Software-based network monitoring tools are more affordable and may support one or more of the following methodologies – Passive (polling/SNMP based), Flow monitoring, Active monitoring:

• On-premises software-based tools are those which installed in an organization’s servers. This is a traditional software model that is generally priced with a license fee and a maintenance plan for ongoing support.
• Cloud-based tools are those that are installed in public cloud. Because no software needs to be installed directly within the organization’s infrastructure, these tools can be installed and launched quickly. Cloud-based monitoring tools are licensed in a pay as you go, subscription model, offering a high level of flexibility.

How to find the best network monitoring tool?

When considering a network monitoring tool, you want to assess these key network monitoring capabilities:

Ease of use: Does the tool provide an intuitive user interface that makes it easy to monitor events, perform triage, and react to problems quickly?

Automatic discovery: Does the tool provide full visibility into every device on the network? A tool with automatic discovery can be really helpful by scanning the network for connected devices and automatically discovering new devices when they are added

Path view: Does the tool provide visual representation of the network showing how devices are connected to each other?

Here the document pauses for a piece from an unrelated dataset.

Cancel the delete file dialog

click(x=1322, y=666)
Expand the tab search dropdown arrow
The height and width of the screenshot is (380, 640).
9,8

This would aid in easier analysis of performance issues.

Customizable dashboards:  Does the tool provide the option to customize and filter what data is displayed on graphs and dashboards? This helps network administrators to ensure to focus on specific data sets.

Intelligent alerting: Is it possible to set up thresholds such that multiple alerts are avoided? How are alerts delivered? Can the alerts be received on ITSM tools deployed in the organization?

Critical resource monitoring: Is it possible to monitor specific resources which are mission-critical, at higher granularity and accord higher priority while triaging?

Diagnosis and root cause analysis (RCA) capabilities: Does the tool automatically include context and provide correlation capabilities (with AI/ML or without) to help trouble-shoot problems quickly

Scalability: Is network monitoring tool be able to scale as needs of the business grow?

Flexibility for on-premises or cloud licensing: Does the tool provide support for the type of deployment that your organization needs?

Support policy: What types of support options are available and are they aligned to your organizational needs and expectations?

Conclusion

Network architectures are constantly evolving and continue to grow increasingly complex as applications and business demands increase. Network monitoring provides the toolsets needed to stay ahead of performance problems and security threats — and resolve such issues before they impact users and the business. With the right tool, digital businesses can be prepared to face the above challenges.